En terminant, un mot de la fin concernant l’hypersexualisation sur les réseaux sociaux chez les jeunes?

La problématique de l’hypersexualisation sur les réseaux sociaux c’est qu’en tant qu’individus de notre société, nous pouvons moralement condamner un ou une prostituée qui vend son corps contre rémunération mais en même temps publier des centaines de photos à connotation sexuelles sur Instagram. Dans les faits, nous désirons avoir des relations sexuelles dans un cadre amoureux mais nous affichons notre corps dans une multitudes de contextes ou il n’y a pas un gramme d’amour. Ça commence jeune. Le peigne à la main, devant le miroir. On se regarde de face, de profil, de dos et on fait rouler sa mécanique. On se rase, on s’épile, on se maquille, on cache nos défauts ou nos complexes avec des vêtements. On se fait faire toutes sortes de traitements jeunesse, des crèmes, des médicaments, des chirurgies. N’est-ce pas une autre forme de prostitution dans le sens classique du terme? Prêt à tout pour obtenir quelque chose en retour? On se vend un peu tous comme des gigolos ou des putes dans nos sphères respectives, mais pas strictement pour de l’argent. Ne devrions-nous pas ressentir une honte à nous assumer en tant que tel? Pourquoi ne pas conserver nos capacités et nos énergies sexuelles pour nous-mêmes et les privilégiés avec qui nous désirons les partager au lieu de les afficher partout et nulle part?     

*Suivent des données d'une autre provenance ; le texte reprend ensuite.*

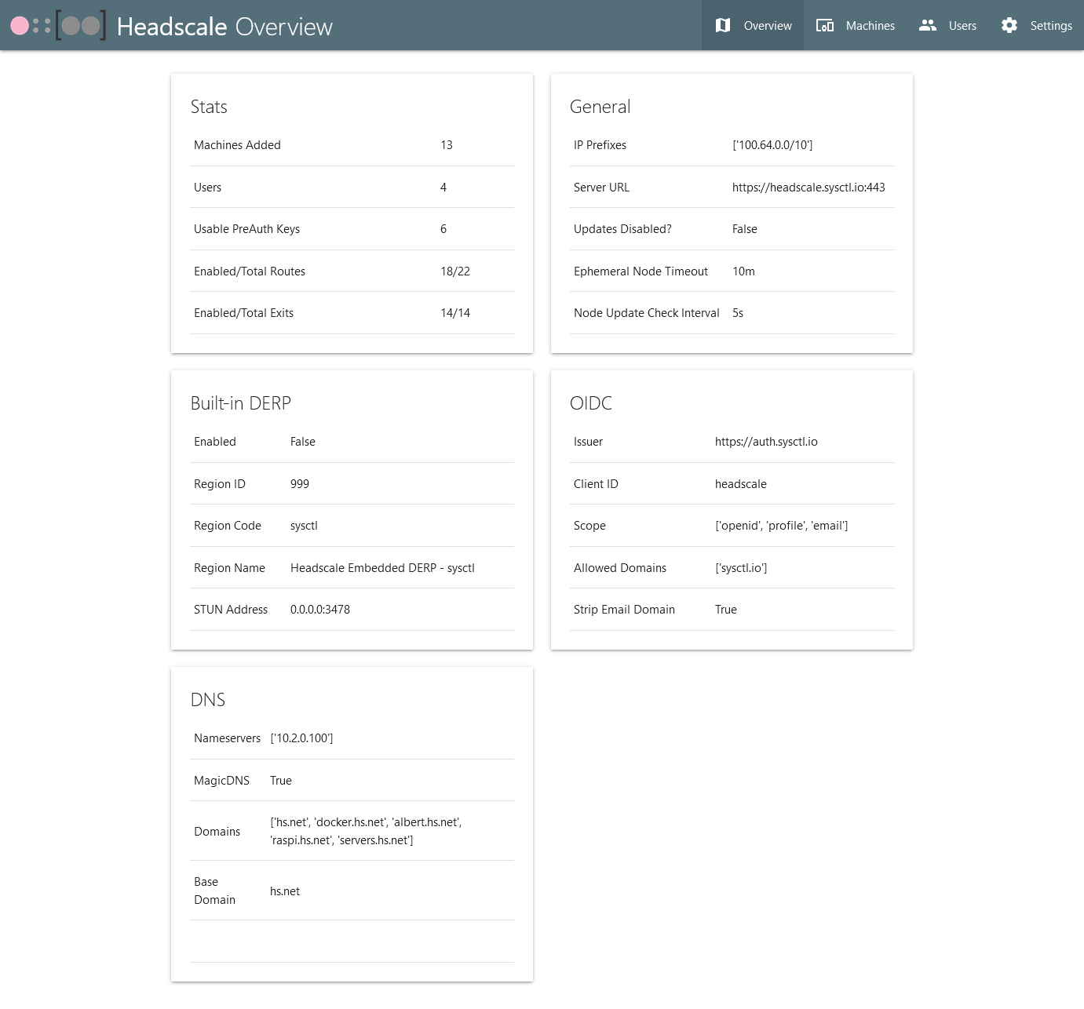
Task: Click the OIDC issuer auth.sysctl.io URL
Action: point(765,442)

De plus, à partir d’un certain âge, beaucoup d’entre nous finissent par abandonner la partie. On fini par s’en foutre! Mais d’autres n’abandonnent jamais leur image et leur égo ‘stéroidé’. C’est le drame de vies comme celle de Madonna et de Sylvester Stallone par exemple. Plus l’activité humaine et/ou professionnelle s’est créée autour d’une commercialisation de l’image corporelle, on le voit chez beaucoup d’acteurs par exemple, et plus le vieillissement doit leur sembler cruel et monstrueux. Mais à quel point ne sont-ils pas eux-mêmes victimes de leur propre image? À chaque fois que je vois un de ces acteurs ou personnalité médiatique essayer de se rajeunir à coup de technique coûteuse et dangereuse, je ne peux pas m’empêcher d’y voir un manque de sagesse flagrant. Celui qui diabolise la vieillesse et la rend aussi grave qu’une maladie incurable est un créateur de folie humaine. Est-ce le monde que nous souhaitons partager avec les générations futures? Chacun de nous est responsable.

Bibliographie

Ruwen Ogien, L’influence de l’odeur des croissants chauds sur la bonté humaine, Grasset, Paris, 2011, 336p.